The mental health impact of perinatal loss: A systematic review and meta-analysis

Affiliations
Meta-Analysis

The mental health impact of perinatal loss: A systematic review and meta-analysis

Danielle Herbert et al. J Affect Disord. .

Abstract

Perinatal loss can pose a significant risk to maternal mental health. There is limited data on the strength of association between perinatal loss and subsequent common mental health disorders (CMHD) such as anxiety, depression and post-traumatic symptoms (PTS). A systematic review and meta-analysis identified studies with control groups, published between January 1995 and March 2020 reporting validated mental health outcomes following perinatal loss. We identified 29 studies from 17 countries, representing a perinatal loss sample (n = 31,072) and a control group of women not experiencing loss (n = 1,261,517).

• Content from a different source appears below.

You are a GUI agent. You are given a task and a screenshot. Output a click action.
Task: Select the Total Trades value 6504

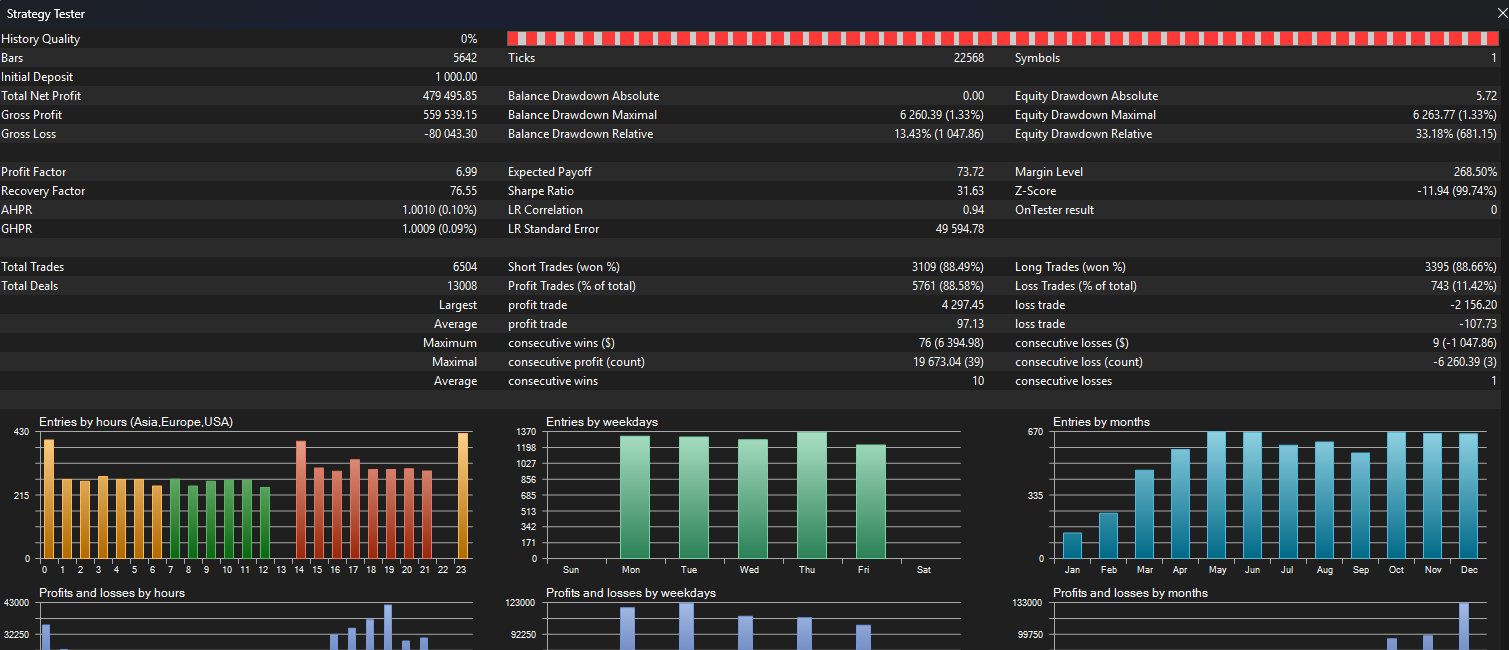click(x=466, y=266)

We compared the likelihood of increased CMHD in both groups. Random-effects modelling on suggested that compared to controls, perinatal loss was associated with increased risk of depressive (RR = 2.14, 95% CI = 1.73-2.66, p < 0.001, k = 22) and anxiety disorders (RR = 1.75, 95% CI = 1.27-2.42, p < 0.001, k = 9). Compared to controls, Perinatal loss was also associated with increased depression (SMD = 0.34, 95% CI = 0.20-0.48, p < 0.001, k = 12) and anxiety scores (SMD = 0.35, 95% CI = 0.12-0.58, p < 0.003, k = 10). There were no significant effects for post-traumatic stress (PTS) outcomes (k = 3). Our findings confirm that anxiety and depression levels following perinatal loss are significantly elevated compared to "no loss" controls (live-births, non pregnant from community, or difficult live births). Elevated depression and anxiety rates were also reported for those who experienced loss during later stages of pregnancy. Assessing mental health following loss is a maternal health priority.

Keywords: Anxiety; Depression; Mental health; Miscarriage; Perinatal loss; Stillbirth.